12-16-04 11:22 PM
"Hey Thom, do you know anything about that new experimental HIV drug
they are working with at UCSF?"
That e-mail text was from a friend, and that is all it said. But I have
been around; I knew what it really meant.
My e-mail reply to him was, "Have not heard of it, why?"
We both got our answers to each other's questions without even
discussing the actual issue at hand, which was that my handsome, middle-
aged, college-educated, six-figure-a-year-earning, HIV-negative, "only
a top" white friend disclosed to me via his red flag question that he
is now HIV positive, a new victim to a seroconversion he never saw
coming all those times he was "coming"!
He's a total top, which he made clear to me over and over again through
the years as a sort of medal he wore with great pride on his chest --
like this medal alone was a bulletproof shield that could stop even an
AIDS bullet. But what he failed to tell me when bragging was that he
only topped bareback. Interesting, the secrets we keep when feelings of
shame come into play. So all this was happening while new news on the
cusp gives information that there are high levels of HIV in rectal
secretions. So barebackers: Red alert Red alert! How is that for a
nasty game of Russian roulette?
My first thoughts on my friend's situation is, Why in the hell are you
sticking your uncovered penis into a raw hole in the first place? I'm
reminded that his now ex-partner is positive and that having
unprotected sex made them feel closer during lovemaking. Then I think,
Who was really screwing whom in this relationship?
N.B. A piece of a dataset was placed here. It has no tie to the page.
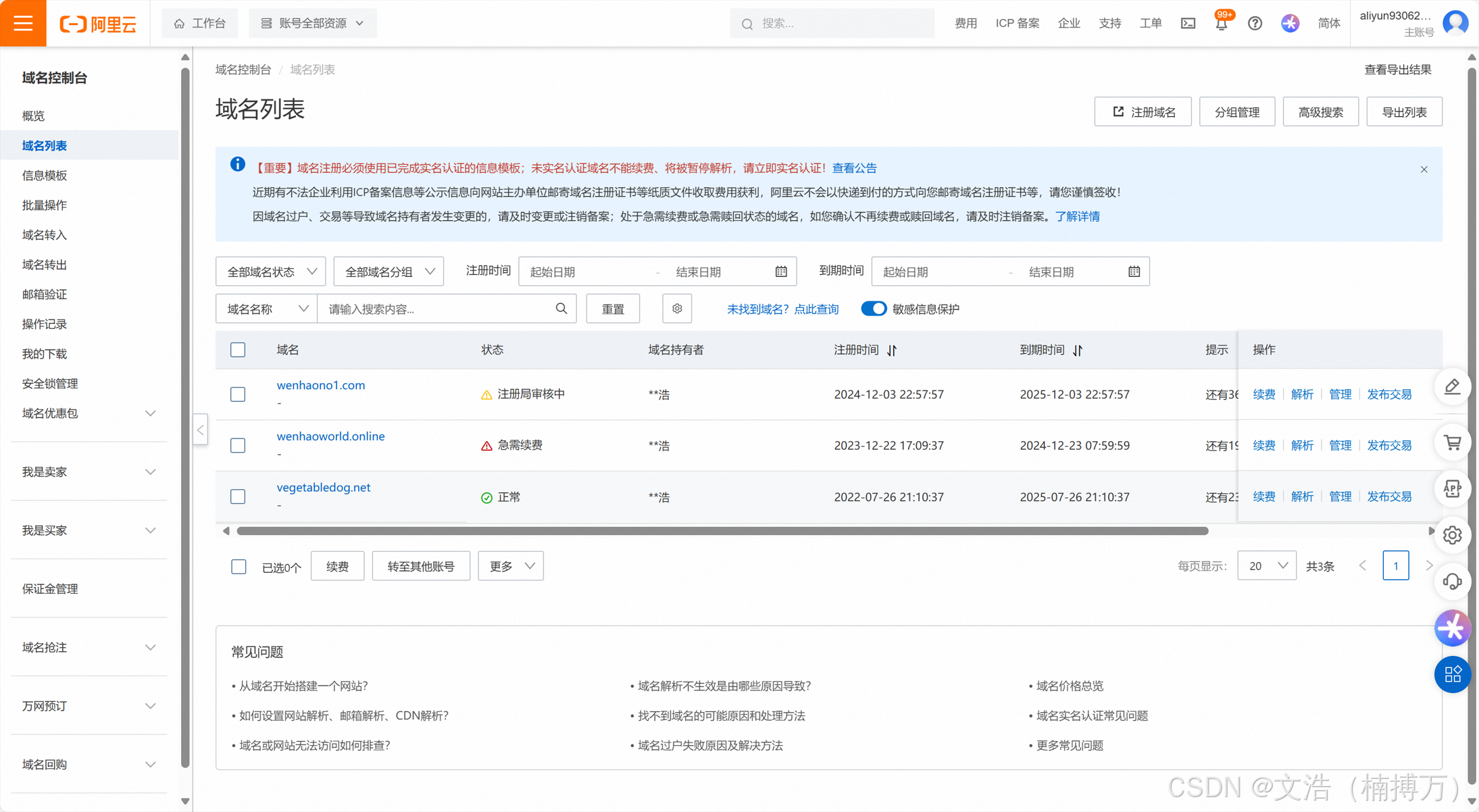
Task: Click the calendar icon in 注册时间 date field
Action: (781, 272)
My friend's story is not unique. There are all sorts of people who
believe they are in some way blessed -- that they are fearless,
invincible creatures, and they will take risks just to blow that load.
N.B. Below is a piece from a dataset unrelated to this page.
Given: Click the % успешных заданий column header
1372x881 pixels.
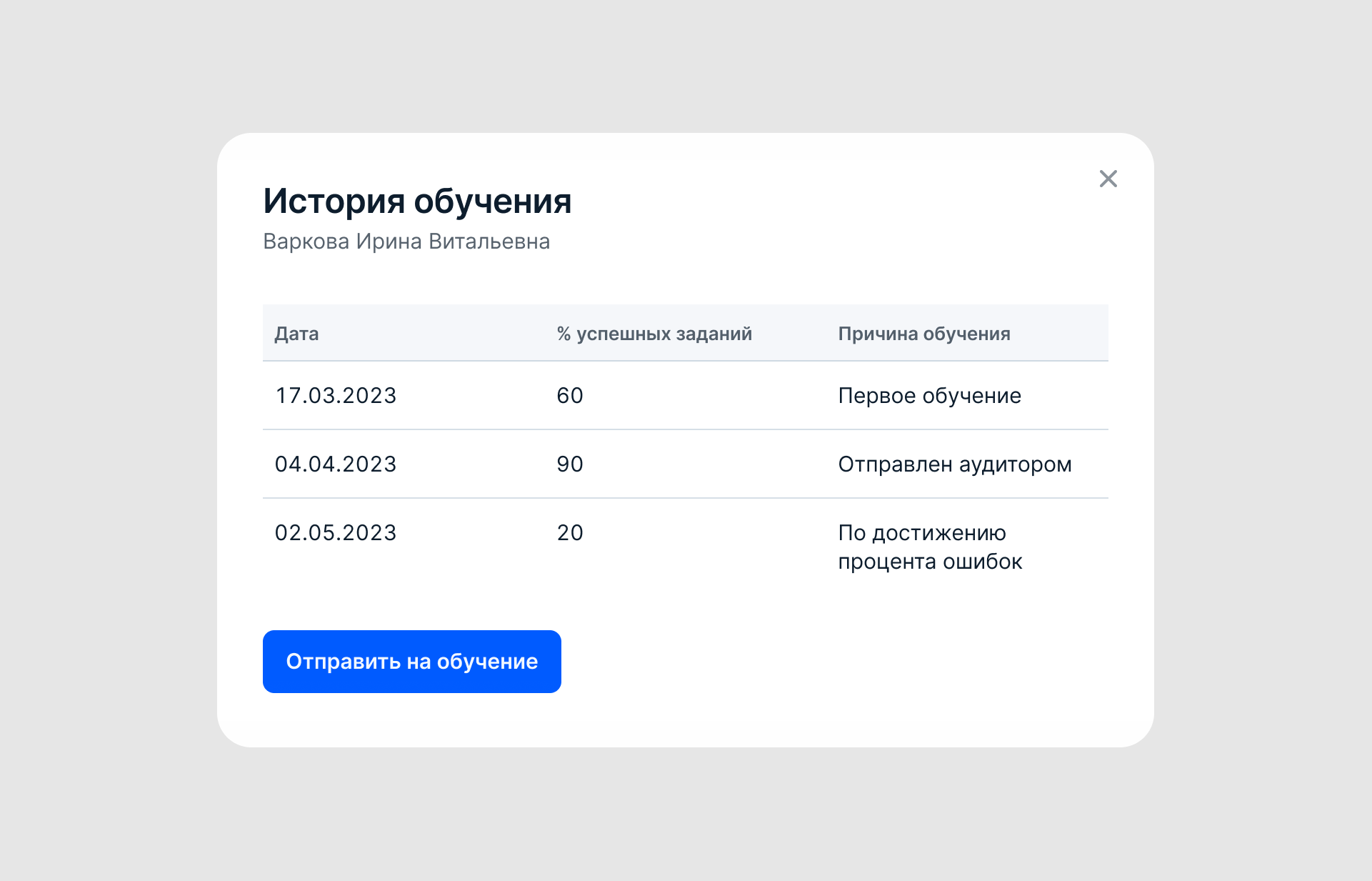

After all, my friend was of the same mindset. His choice to engage in
that slight risk activated the HIV switch that now has my friend on a
new path in his life that he screwed up on his own.
Worried, I take a walk to think and ponder what mental work lies before
me with my friend. How much therapy will I have to endure to help him
on his way? How many tears will I wipe? In time, which will I wipe more
-- his tears or his XXX when he is too sick to make it to the toilet?
Dear God, why am I still cleaning people's asses so far into this
epidemic? Maybe that is my job as a long-term survivor of AIDS -- to be
my friends' support through better or worse, in sickness and in health,
until death do us part. Funny, we cannot get married, but we sure do
follow the same guidelines of marriage for the ones we love.
On my walk, I run into a guy I know from the gym -- a little hottie in
his forties. Legend has it he too is a top. Since this is fresh in my
mind, I tell him the story of my friend. He responds, "Wow, that really
worries me. I mean, I am negative but sometimes guys just want to sit
on my dick, and I think, OK, well, whatever. I mean what can I really
do?"
So many stories, so many conversions. I realize now how potent HIV
really is for so many uneducated people. It appears to me from my
latest interactions that sometimes people just end up screwing
themselves for the sake of screwing someone else.